In my communications role here at Cloudinary, I get to speak to a lot of experts across a variety of subject matter areas, technology and not, about what it takes to connect to today’s consumer. The power of images and other forms of digital content is often at the center of these conversations given our focus at Cloudinary. And as a hobbyist and professional photographer for more than 20 years, I care deeply about images and their role in creating authentic connections and engagement.
Recently I had the pleasure of speaking with David H. Lipsey, a founding Partner of KlarisIP and widely known for his role as Global Chair for The Henry Stewart Conferences. We were preparing our latest eBook, Digital Asset Management: Enabling Visual Storytelling -- which is available for download now -- and I was eager to hear from David on the state of managing digital media. A summary of our conversation follows, and I hope you enjoy David’s insights as much as I did.
In thinking about the power of visual storytelling and what it means today, what are some of the challenges and opportunities facing brands when it comes to managing media content?
David: As brands encounter the management of digital assets it can be easy to forget that these assets are critically important outside the marketing realm and outside a particular campaign. If a picture is worth a thousand words then a video is worth a thousand pictures, and there is an incredible amount of power in that. The inverse is also true. A bad video is a like a bad oyster -- you’ll never forget it. The dialogue of managing these assets is that we know where it’s used and how it’s consumed -- and this informs what we do next.
David: DAM can help with critical A/B testing and can help marketers prevent repeats -- and it is continuing to help with pushing successful campaigns into the future. For example, for a very popular home magazine, when the photographers do their selects for January through November, they need a way to easily know which ones were selected when they go to do the December issue, which is a big year in review issue. They can see the selects so they know what was used. And this solicits brand value to the workflow to help marketing professionals, photographers and agencies make accelerated and more informed decisions.
David: DAM plays a central role in compression of time in digital planning and digital usage in both expected and unexpected ways.
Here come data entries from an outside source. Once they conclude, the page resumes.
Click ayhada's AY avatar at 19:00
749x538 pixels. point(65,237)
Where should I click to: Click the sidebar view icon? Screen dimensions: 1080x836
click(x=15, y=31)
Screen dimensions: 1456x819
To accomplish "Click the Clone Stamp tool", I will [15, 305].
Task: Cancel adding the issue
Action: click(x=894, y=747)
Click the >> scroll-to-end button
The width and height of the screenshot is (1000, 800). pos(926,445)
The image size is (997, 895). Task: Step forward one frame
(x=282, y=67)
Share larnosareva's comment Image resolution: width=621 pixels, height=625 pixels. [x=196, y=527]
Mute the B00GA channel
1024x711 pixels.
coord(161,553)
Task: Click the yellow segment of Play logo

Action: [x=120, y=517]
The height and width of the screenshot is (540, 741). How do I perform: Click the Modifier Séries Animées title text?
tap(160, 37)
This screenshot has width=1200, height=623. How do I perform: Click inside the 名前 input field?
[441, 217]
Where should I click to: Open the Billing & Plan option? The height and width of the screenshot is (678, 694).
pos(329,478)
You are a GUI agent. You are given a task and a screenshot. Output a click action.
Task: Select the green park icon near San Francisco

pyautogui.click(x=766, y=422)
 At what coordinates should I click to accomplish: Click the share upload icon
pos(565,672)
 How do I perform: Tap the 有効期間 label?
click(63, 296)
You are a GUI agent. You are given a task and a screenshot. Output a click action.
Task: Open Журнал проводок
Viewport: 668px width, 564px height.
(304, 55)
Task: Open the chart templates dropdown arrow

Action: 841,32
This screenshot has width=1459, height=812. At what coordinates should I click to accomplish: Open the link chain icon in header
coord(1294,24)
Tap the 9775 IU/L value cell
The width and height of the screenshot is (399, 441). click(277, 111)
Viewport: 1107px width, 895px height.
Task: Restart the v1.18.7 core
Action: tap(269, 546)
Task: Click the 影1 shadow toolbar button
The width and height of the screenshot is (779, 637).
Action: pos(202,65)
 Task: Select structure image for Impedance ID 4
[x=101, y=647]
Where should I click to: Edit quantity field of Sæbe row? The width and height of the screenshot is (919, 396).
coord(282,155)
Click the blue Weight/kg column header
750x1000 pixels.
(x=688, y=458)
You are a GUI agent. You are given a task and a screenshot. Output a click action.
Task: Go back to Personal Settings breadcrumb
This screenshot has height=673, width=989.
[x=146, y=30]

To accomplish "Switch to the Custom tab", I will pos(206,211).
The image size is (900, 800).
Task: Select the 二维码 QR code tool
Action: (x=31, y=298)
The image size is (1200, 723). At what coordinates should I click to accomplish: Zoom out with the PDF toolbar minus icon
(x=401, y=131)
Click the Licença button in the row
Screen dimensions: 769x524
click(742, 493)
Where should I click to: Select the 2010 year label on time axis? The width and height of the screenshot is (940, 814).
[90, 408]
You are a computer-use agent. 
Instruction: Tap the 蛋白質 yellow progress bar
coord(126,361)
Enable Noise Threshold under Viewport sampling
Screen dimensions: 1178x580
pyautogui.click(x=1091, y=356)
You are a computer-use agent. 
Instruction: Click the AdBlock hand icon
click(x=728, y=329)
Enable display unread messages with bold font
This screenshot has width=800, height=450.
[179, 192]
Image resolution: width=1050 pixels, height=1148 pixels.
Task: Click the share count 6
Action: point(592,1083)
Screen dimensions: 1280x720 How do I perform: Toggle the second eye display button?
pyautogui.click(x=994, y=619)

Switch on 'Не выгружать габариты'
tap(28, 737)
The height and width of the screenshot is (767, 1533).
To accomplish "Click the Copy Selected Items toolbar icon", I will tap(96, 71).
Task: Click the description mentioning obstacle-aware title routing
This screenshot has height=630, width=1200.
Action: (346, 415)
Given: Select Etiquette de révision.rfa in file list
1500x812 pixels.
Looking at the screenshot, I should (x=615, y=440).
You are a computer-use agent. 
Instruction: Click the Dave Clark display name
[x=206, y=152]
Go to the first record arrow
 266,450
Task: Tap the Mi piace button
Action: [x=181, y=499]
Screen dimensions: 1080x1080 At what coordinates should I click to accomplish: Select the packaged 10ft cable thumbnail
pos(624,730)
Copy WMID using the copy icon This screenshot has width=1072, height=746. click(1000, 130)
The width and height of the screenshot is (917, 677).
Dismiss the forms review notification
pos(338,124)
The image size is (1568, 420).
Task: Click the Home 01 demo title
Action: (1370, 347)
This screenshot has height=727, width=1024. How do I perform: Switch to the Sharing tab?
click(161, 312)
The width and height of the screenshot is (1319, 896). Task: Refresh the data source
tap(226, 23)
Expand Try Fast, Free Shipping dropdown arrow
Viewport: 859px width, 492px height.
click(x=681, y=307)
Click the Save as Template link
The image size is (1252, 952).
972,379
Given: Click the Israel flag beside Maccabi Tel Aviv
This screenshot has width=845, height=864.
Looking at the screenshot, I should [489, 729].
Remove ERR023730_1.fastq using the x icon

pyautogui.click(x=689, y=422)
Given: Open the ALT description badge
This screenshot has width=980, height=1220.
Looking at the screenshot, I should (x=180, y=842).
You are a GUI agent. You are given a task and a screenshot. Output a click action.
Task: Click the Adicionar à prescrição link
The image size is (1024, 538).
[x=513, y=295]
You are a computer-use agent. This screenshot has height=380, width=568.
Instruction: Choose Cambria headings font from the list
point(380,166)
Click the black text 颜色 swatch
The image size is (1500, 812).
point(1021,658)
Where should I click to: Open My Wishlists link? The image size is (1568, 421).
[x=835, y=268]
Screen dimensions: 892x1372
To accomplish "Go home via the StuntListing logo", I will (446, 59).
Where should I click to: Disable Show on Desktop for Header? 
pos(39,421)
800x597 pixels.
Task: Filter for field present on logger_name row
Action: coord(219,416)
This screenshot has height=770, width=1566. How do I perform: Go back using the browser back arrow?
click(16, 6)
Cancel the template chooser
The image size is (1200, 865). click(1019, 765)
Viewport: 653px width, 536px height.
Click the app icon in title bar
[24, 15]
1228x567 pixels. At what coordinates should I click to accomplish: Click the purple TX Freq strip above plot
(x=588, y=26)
The pressure to respond has gotten shorter and shorter and shorter, and that’s not going to change.
There’s an elasticity in tension with the use of all these business critical assets. How do we help marketers understand that DAM is the authoritative and single source of truth; whether it's a campaign image or the logo. Assets without rights are just a bunch of ones and zeroes. Without this single source of truth it’s very easy for marketers or agencies to grab the wrong asset. Rather than paying attention to the story, your attention is on the flaw.
The marketing ecosystem looks very different today than it did even three to five years ago. What should brands consider when looking to employ a DAM?
David: Think about the opportunities for a rich-media bidirectional customer services organization. Imagine that when a customer calls a customer service line and the staff has ready access to assets -- the ability for a customer to share a video, or for the customer service rep to send a PDF with instructions. Helping CSR’s with “how to” questions, educational and branded videos, managing the workflow around receiving pictures and videos for product issues, recalls, upgrades, clever mash-up ideas (“50 fun things to do with baking soda”) – the list is endless! Rich media customer service may also help with CSR retention as customers feel “listened to” when they can send a picture or video – it’s simply more satisfying communication.
Every opportunity to engage with a consumer or trade partner is a chance for branding and engagement.
This could not only help document and provide better customer service, but also help critical service agencies like the Red Cross in environmental disasters as well. The managers of intellectual property can screen these images overnight, and quickly access their usability.
In many ways, it’s a time of digital exasperation. We live in a time where we’re compressed for time. We’re time compressed with compressed tolerance, and not in a good way when it comes to patience and understanding. We carry big expectations when it comes to the digital conversation. Brands need the ability to respond well and fast.
This extends to nurturing and sustaining customer engagement. It’s the persistence in the customer engagement that DAM can help enable. For example, one of the things that happened with brands when video came out is that they failed to take advantage of YouTube and the world became full of user-generated video about products. Brands lost the opportunity to create their own content, like with instructional videos, to set a higher standard and control the engagement flow. We can correct this with good DAM. And the more mature we all get with DAM, the more innovation in engagement we’ll report on.
It’s that bidirectional relationship again with customer engagement. Imagine if you have a YouTube video, and there's a coupon, and you’re working in parallel with your CRM. You have point of sale data, loyalty card data, credit card data and more. We can even ask a customer to send their video in about making a repair or something clever, and get the rights for it. In many ways this wraps everything together. It’s the power of storytelling that the coupon tells in 2018. Agility, speed to market, master data perspective on metadata and rights. Again, everything is just so incredibly time-sensitive.
A company’s DAM is a living, breathing, connected, kinetic organism. It's never a once and done. It might not be the conductor of the company’s orchestra, but it does live within the center of everything. Throw the big boulder of DAM into the pond and the ripples extend far beyond the edges of the lake. It impacts everything and extends well beyond marketing and sales.